Among the Wharton study’s conclusions was that the performance of mutual fund advisers was no better than that achieved by randomly selecting securities.  In the study’s wake, one senator picked a portfolio by throwing darts at a list of stocks, which subsequently performed better than the average common stock mutual fund.  In a preview of his political writings and media analysis, Herman publicly defended the study from an attack by an interest-conflicted mutual-fund-related professional, which generally praised the study but challenged the motivation of its authors, including Herman’s.  

Wharton’s next major study was on savings and loan banks, for which Herman wrote the chapter on conflicts of interest.  When the study was published, the savings and loan industry called a press conference to specifically dispute Herman’s chapter, and Herman was particularly proud of receiving that denunciation.  Herman then studied bank trust departments and their conflicts of interest.

In 1981, Herman published Corporate Control, Corporate Power, which The Twentieth Century Fund sponsored.  It was partly an update of A.A. Berle, Jr. and Gardiner C. Means’s The Modern Corporation and Private Property.

In Corporate Control, Corporate Power, Herman analyzed the internal structure of American corporations, their influence over the American economy and polity, and the competing interests within corporations, which were primarily owners, lenders, and managers.  Herman wrote that corporate managers had prevailed in those power struggles, and that in 1981, management’s “triumph is virtually complete,” although managerial ascendance did not dim the overriding corporate goal of profit maximization.  The primary competing interests within corporations were united on that premise.

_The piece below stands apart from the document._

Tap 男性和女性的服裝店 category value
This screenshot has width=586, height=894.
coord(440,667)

Herman wrote that expanding government influence in the 1960s and 1970s was resisted by the American business community and that “Big Government” was in the midst of attacks on it.  Herman concluded that American corporations were, on average, as immune to outside influence as they were at the turn of the 20th century, as they operated with virtual autonomy, no matter their impact on American society, including environmental harm.  Herman wrote that government influence over corporations was “extremely modest,” and that efforts by public interest groups and citizens to make corporations more accountable to American society were “extremely feeble.”

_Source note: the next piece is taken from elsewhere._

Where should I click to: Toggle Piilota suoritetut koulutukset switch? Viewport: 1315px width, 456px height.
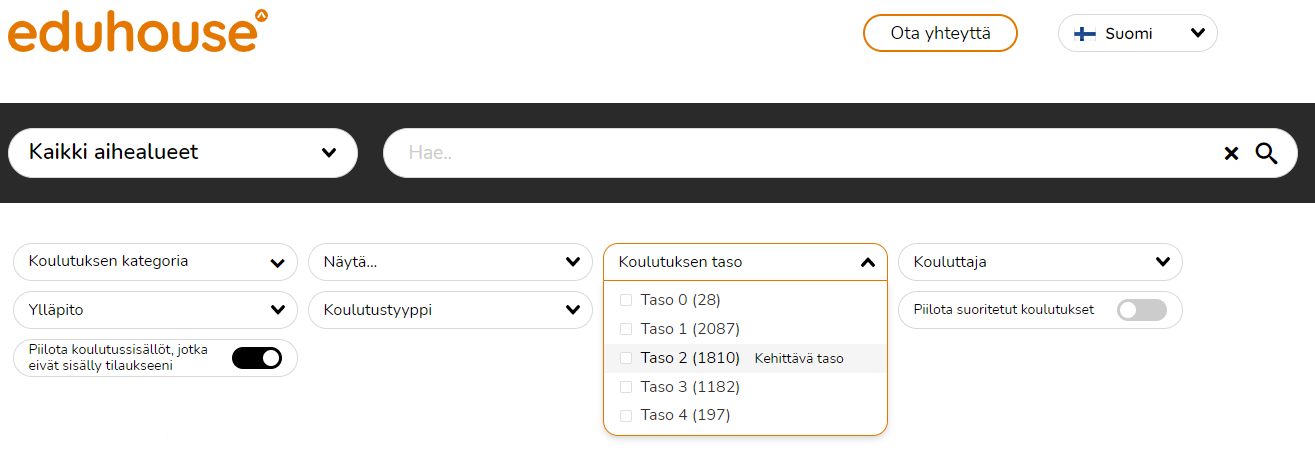[1142, 310]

Near his life’s end, Herman said that although he sometimes received anonymous and unhappy critiques from members of Wharton’s faculty, many at Wharton thought that his public political writings and media analyses were valuable, and he never had any professional repercussions at Wharton due to his activism or his political writings or media analyses.  Herman noted that because he was a “steadily producing professor according to the rules of the game, I was promoted and became a full professor during the Vietnam War years,” and that Wharton’s dean was friendly to Herman.

 

That is it for that section, and I’ll try to make a post or two this week, between stints of writing on Ed.  

Best,

Wade

Edited by Wade Frazier

Share this post


Link to post
Share on other sites

Hi:

Over the next week, I will largely put up sections of Ed’s bio that I am working on.  I previously mentioned that what I published last month was only intended as a rough draft, and the Manufacturing Consent chapter was intentionally short, because Wikipedia already had a fairly decent article on Ed and Noam’s propaganda model.  

I decided to beef up the Manufacturing Consent section to get it to a standalone standard in my bio, although I will likely truncate it in my Wikipedia bio, because of that propaganda model at Wikipedia.  What is pretty bizarre is that Ed was the primary author of the propaganda model, which is widely used by media analysts globally, while the Wikipedia article on Ed himself is borderline libelous.  

So, without further ado, here is my section on Ed and Noam’s first filter of their propaganda model, which is who owns the media.  I partly draw on my previous writings on the issue.  You can’t see my references in this post, but they will be available when I publish my final bio on Ed.  


Herman and Chomsky’s propaganda model has the following “news filters” that determine the mass media’s news content in the United States.


Size, ownership, and profit orientation of the mass media


Herman and Chomsky cited the work of James Curran and Jean Seaton on the British working class press in the first half of the 19th century.  British elites tried to destroy the working class press through punitive laws, which proved ineffective.  After the punitive laws were repealed, there was a brief renaissance of the working class press, but the last half of the 19th century saw the “industrialization of the press,” and the working class press could not keep up with capitalist industrial practices.  In 1837, the cost of establishing a profitable national weekly newspaper was less than a thousand pounds and breakeven sales were a circulation of 6,200.  By 1867, the cost of establishing a new London daily was 50,000 pounds, and in the early 20th century, the Sunday Express invested two million pounds to reach a breakeven circulation of 250,000.  By the end of the 19th century, the British working class press was effectively defunct.  The United States never had anything resembling a working class press.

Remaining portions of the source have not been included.